On the stage was a banner proclaiming in Chinese: 'June 4th, 20
years - passing the fire to the next generation.'
Organizers claimed thousands had been compelled to join the vigil
in protest over Tsang's remarks.
Legislator Lee Cheuk-yan, vice-chairman of the Hong Kong Alliance
in Support of Patriotic Democratic Movements in China, insisted the
turnout was in excess of 150,000.
'This sends a very clear message to the Chinese government that
the people of Hong Kong have not forgotten and cannot forgive what
happened 20 years ago,' Lee said.
During the evening, those taking part observed a minute's silence
for the dead and listened to speeches by former students who took
part in the 1989 protest.
One of those speaking was Xiong Yan, who fled to the United States
in 1992 and was considered one of the 21 most-wanted protest leaders
by China.
However, other student leaders were refused entry into Hong Kong,
prompting claims that the government had a blacklist.

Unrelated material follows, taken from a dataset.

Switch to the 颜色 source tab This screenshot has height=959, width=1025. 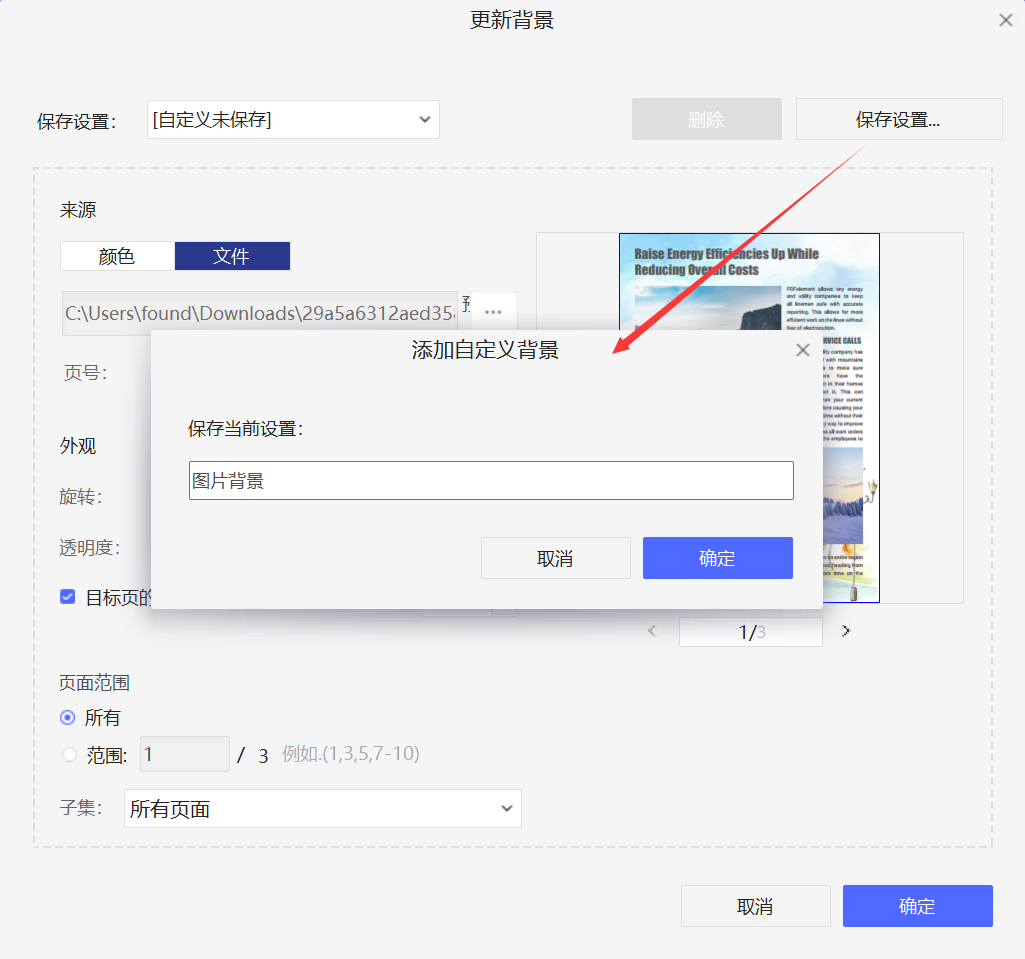117,256
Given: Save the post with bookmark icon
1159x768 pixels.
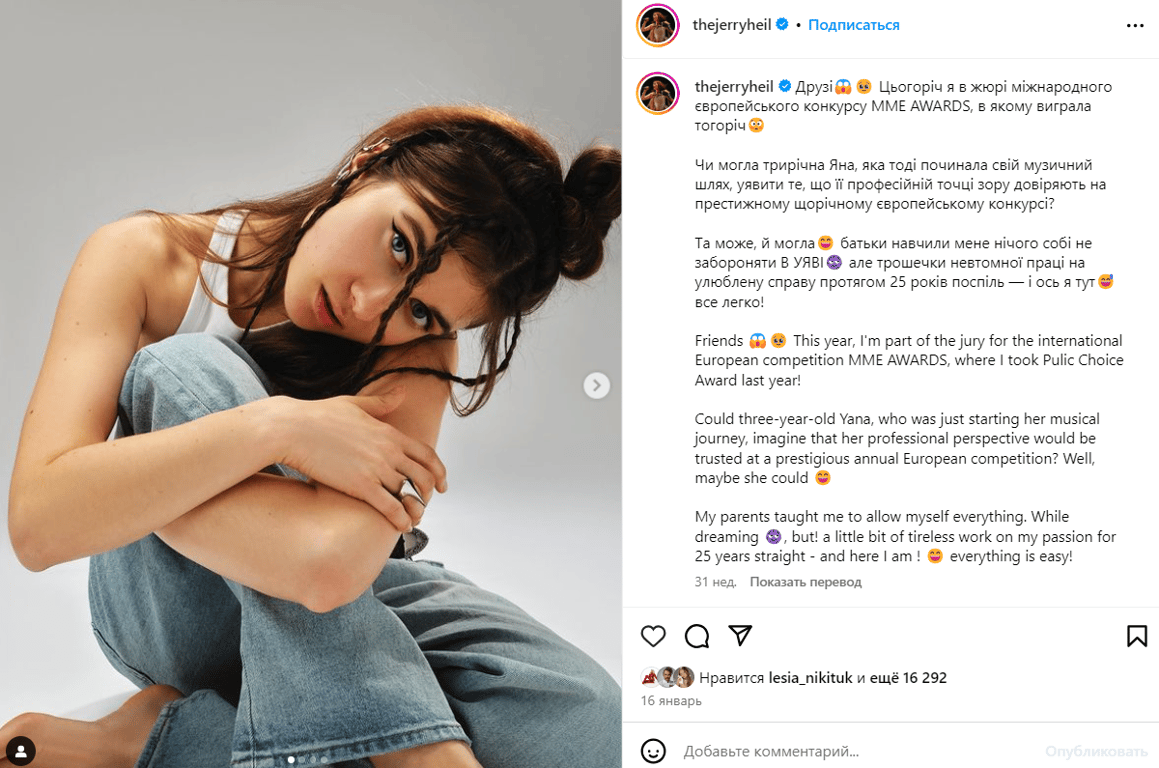Looking at the screenshot, I should [x=1136, y=636].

Xiang Xiaoji, one of the student leaders who spoke to government
officials in Beijing in 1989 before the protests were crushed, was
put on a plane back to the US by immigration officials at Hong Kong
International Airport early Wednesday.
The government of Hong Kong has denied it has a blacklist, saying
it only kept a surveillance list and considered each case
individually.
People in Hong Kong were horrified by the events of June 4, 1989,
when troops killed hundreds and possibly thousands of student
protestors in the heart of the Chinese capital.
The massacre had particular poignancy for people in the city of 7
million, then still a British colony but only eight years away from
reverting to Chinese rule in 1997.
Although Hong Kong is now part of China, the annual Tiananmen
commemoration is allowed because of Hong Kong's status as a special
administrative region where citizens are granted freedom of speech.